* _The task_
Where a line of the records contains the word "will", show that line.

Dataset entries:
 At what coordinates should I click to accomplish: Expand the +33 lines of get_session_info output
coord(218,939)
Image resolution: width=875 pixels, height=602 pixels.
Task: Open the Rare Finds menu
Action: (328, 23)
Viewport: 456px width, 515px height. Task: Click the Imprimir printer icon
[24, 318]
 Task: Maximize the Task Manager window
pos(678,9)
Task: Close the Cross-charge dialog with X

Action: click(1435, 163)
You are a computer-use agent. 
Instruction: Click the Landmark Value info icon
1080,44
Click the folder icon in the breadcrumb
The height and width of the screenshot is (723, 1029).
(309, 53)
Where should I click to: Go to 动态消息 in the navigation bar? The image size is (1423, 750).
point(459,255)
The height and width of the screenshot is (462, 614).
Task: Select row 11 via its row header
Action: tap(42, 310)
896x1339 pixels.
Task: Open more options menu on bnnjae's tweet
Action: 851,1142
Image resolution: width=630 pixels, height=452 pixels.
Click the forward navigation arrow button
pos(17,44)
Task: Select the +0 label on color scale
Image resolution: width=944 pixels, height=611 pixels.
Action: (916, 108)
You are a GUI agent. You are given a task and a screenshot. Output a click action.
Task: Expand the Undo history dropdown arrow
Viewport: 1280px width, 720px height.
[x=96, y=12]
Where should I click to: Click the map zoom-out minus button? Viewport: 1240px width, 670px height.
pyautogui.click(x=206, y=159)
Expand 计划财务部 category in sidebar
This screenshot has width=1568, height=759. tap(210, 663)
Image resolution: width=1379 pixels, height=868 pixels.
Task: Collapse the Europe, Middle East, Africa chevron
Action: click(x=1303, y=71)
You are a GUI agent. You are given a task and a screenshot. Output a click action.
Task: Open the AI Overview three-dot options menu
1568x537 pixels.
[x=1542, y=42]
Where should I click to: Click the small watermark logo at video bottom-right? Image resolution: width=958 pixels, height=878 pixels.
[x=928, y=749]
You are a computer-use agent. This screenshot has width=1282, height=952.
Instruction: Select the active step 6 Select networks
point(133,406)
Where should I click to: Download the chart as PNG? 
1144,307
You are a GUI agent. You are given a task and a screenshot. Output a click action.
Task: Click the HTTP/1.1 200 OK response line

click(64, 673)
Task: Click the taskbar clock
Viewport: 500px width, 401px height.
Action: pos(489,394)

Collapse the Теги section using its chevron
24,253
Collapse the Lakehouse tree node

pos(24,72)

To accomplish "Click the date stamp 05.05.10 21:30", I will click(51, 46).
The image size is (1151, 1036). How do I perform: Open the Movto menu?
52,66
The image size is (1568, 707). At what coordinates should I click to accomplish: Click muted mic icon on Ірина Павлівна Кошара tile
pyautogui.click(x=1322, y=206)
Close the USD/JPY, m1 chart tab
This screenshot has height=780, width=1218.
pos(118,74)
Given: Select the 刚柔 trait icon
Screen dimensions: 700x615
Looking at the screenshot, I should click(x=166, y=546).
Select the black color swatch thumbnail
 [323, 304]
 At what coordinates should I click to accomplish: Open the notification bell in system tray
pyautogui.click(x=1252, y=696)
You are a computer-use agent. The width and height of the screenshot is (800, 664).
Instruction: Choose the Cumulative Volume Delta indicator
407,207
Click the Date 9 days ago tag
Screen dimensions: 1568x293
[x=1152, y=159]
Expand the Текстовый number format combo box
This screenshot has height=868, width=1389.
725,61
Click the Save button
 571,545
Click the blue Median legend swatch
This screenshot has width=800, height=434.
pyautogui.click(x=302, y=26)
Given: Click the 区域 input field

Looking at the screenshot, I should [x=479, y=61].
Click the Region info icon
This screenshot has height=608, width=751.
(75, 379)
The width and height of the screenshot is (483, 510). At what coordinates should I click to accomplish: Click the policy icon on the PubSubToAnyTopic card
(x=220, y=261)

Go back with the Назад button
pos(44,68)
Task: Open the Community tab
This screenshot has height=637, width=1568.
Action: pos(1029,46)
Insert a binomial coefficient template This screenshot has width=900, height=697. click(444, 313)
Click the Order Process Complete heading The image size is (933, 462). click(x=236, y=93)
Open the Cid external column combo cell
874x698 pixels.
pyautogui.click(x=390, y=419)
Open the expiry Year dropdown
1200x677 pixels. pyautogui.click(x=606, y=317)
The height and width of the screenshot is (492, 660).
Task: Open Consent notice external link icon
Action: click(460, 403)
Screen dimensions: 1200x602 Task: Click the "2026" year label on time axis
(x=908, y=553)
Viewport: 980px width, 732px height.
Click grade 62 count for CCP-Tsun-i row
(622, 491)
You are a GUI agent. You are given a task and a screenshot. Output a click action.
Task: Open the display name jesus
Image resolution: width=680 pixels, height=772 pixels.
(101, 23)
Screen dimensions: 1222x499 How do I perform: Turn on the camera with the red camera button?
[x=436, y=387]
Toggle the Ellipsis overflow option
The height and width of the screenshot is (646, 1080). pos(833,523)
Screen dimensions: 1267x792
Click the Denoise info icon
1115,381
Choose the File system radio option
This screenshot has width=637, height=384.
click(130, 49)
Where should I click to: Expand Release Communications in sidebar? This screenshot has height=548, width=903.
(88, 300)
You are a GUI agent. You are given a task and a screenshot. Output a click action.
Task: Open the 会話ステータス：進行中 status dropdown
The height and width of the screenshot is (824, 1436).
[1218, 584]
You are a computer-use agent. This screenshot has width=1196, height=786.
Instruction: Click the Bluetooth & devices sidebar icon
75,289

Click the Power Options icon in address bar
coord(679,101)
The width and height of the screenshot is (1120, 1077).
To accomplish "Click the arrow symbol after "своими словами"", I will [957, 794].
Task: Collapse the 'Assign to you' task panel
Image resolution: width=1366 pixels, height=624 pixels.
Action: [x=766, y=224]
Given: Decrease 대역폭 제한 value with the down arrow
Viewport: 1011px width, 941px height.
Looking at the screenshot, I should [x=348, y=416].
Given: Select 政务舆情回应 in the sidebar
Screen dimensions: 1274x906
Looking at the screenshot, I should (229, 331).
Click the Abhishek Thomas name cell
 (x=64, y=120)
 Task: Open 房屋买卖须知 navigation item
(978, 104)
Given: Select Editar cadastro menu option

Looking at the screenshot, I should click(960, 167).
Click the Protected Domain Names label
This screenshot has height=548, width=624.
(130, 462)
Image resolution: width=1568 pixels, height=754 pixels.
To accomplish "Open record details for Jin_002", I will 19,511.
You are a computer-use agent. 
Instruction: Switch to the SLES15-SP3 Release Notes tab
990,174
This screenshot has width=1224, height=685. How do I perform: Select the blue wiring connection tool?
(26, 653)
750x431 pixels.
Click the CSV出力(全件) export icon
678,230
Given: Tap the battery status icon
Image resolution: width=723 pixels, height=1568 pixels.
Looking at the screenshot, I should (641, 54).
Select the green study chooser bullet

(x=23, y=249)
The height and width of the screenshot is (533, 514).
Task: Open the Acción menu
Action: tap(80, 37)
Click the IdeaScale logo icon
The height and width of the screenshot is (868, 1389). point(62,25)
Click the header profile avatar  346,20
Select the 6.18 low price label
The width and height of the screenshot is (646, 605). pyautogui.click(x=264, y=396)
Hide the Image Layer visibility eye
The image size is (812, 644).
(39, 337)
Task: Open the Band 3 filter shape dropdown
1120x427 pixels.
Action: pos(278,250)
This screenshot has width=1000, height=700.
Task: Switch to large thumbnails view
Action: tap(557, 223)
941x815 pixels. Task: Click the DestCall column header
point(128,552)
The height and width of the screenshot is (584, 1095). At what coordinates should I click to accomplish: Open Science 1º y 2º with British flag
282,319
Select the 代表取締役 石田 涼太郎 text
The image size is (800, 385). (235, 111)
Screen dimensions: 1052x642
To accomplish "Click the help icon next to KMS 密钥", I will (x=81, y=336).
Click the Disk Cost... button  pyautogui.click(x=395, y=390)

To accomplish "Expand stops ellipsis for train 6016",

* _Response area_
To accomplish "Click the date stamp 05.05.10 21:30", I will click(51, 46).
To accomplish "Click the arrow symbol after "своими словами"", I will [957, 794].
To accomplish "Open record details for Jin_002", I will 19,511.
To accomplish "Click the help icon next to KMS 密钥", I will (x=81, y=336).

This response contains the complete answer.